Olympique qu’on vous dit
On aura vu une Marseillaise interpeller sur le Vieux-Port le président Macron pour fustiger une politique trop « libéraliste » à ses yeux et dire au passage tout le mal qu’elle pense des Jeux olympiques. La championne de planche à voile Nathalie Simon est venu en contrepoint dire sur France 3 son enthousiasme à l’idée de voir les marins français se mesurer, en 2024 dans la rade, au reste du monde. Et puis, n’en déplaise à une minorité, Paris et Marseille se sont rapprochées pour vivre main dans la main cette aventure olympique. Anne Hidalgo et Jean-Claude Gaudin ont rivalisé en civilités dans un même enthousiasme. Voilà qui fait du bien. Marseille se voit proposer un projet fédérateur qui génèrera de nouveaux emplois, dynamisera son économie, améliorera encore un peu plus son image. Oui l’important comme l’aurait dit le baron pierre de Coubertin est plus que jamais de participer. On l’a vu cet été pour le tour de France la cité est télégénique, des façades du Vieux Port magnifiques lorsque le soleil passe à l’Ouest à l’horizon que le phare du Planier ponctue comme un index désignant le ciel. C’est mieux que les majeurs tendus des tribunes du vélodrome et les slogans vengeurs désignant le PSG. On dit que parmi les gens de mer il y a souvent des seigneurs. Marseille les attend pour redorer un peu plus son blason.
De la poésie enfin
Sur les panneaux de nos autoroutes s’affichent une jolie rime : « l’air est plus pur quand on covoiture ». La patrie d’Edmond Rostand aurait supporté un alexandrin mais ce décasyllabe vaut son pesant de mots. Il est bien que les pouvoirs publics alertent ces milliers d’automobilistes qui s’entêtent à avoir une pratique solitaire de leurs déplacements. Le phénomène touche malheureusement les moins jeunes comme les plus jeunes. Le spectacle sur les campus de St Jérôme, de Luminy ou encore d’Aix est affligeant. Les étudiants sont majoritaires à rejoindre le lieu de leurs études seuls au volant. Il en va de même pour beaucoup de salariés bunkérisés dans leurs automobiles et augmentant d’année en année les bouchons qui asphyxient les villes. Un élu Aixois, Jacques Lengrand prédisait il y a vingt ans déjà, que la thrombose guettait l’aire métropolitaine. La thrombose se définit comme un caillot de sang qui peut obstruer nos vaisseaux sanguins. On y est, et pour rester sur la métaphore médicale, de récentes études démontrent que cette circulation à l’arrêt est mortelle pour les poumons de ceux qui la subissent, automobilistes ou riverains des grands axes. Les Marseillais passent, dit encore une étude, 29 heures par an dans les bouchons. Ils seraient mieux devant un livre de poésie.

Consignes —
A. D'après l'extrait sur Marseille, combien d'heures par an les Marseillais passent-ils dans les bouchons ?
B. Traduisez en anglais cette phrase de l'extrait sur Marseille : « Les étudiants sont majoritaires à rejoindre le lieu de leurs études seuls au volant. »
C. Rédigez la suite de l'extrait sur Marseille, à partir de sa dernière phrase.

Données fournies —
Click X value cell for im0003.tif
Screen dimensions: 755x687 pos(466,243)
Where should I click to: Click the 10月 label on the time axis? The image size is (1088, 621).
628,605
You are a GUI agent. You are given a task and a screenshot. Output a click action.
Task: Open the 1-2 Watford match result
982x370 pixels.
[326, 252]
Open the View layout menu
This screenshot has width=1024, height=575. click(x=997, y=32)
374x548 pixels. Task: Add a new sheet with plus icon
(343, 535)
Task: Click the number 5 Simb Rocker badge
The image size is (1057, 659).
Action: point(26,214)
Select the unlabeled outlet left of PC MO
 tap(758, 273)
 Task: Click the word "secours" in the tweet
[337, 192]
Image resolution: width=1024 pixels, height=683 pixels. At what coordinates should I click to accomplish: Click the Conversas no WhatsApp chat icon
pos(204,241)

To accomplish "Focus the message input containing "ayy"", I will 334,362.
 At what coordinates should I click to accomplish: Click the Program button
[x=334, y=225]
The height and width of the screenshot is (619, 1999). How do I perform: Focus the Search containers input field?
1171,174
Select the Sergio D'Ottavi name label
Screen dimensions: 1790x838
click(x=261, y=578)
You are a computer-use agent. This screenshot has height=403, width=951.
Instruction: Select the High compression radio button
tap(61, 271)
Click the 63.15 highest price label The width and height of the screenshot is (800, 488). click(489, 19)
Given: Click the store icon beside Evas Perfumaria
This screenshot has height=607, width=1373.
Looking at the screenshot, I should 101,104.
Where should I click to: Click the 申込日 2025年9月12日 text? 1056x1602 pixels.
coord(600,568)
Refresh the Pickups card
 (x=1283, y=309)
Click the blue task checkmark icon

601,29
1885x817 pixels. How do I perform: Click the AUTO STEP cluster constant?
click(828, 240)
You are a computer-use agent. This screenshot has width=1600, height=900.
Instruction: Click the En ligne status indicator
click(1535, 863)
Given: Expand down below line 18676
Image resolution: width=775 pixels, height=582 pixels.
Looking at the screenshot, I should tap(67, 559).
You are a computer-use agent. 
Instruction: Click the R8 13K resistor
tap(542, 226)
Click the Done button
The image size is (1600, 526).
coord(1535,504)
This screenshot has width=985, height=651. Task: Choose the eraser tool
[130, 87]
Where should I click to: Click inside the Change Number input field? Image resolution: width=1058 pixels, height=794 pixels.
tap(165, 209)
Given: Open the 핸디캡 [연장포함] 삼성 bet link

Corrigé —
A. Ils y passent 29 heures par an.

B. Most students travel to their place of study alone at the wheel.

C.
Une rue à la rue
La rue Paradis sort de son purgatoire. La rue St Fé glisse en enfer. Dans la première intelligemment rénovée les belles boutiques refleurissent. Dans la seconde les enseignes ferment et la plus grande d’entre elles les Galeries Lafayette devrait migrer fin décembre vers le stade Orange Vélodrome. On nous dira que c’est la loi du genre. St Fé a eu au début des années 90 son heure de gloire. Puis l’usure s’est irrémédiablement installée. Celle de la rue elle-même mal entretenue comme celle des passants attirés vers d’autres tentations plus périphériques. A Aix après une belle décennie les allées provençales connaissent un certain tassement aussi. Les commerces riverains s’apprêtent à réagir. Rue St Fé le chacun pour soi semble prédominer et la discipline ne semble pas la force de cette armée-là. L’artère est souillée dès l’après-midi, la restauration rapide en étant responsable autant que l’absence criante de civisme des passants. Plus loin la rue de Rome semble souffrir des mêmes maux et l’arrivée du tramway qui a imposé un remodelage aussi confortable qu’esthétique n’a pas inversé le cours du déclin. On verra donc si rue Paradis ceux qui l’animent savent saisir leur chance. Les travaux achevés, elle peut symboliser le renouveau de l’hypercentre comme elle peut être la dernière tentative pour le réhabiliter et le faire revivre.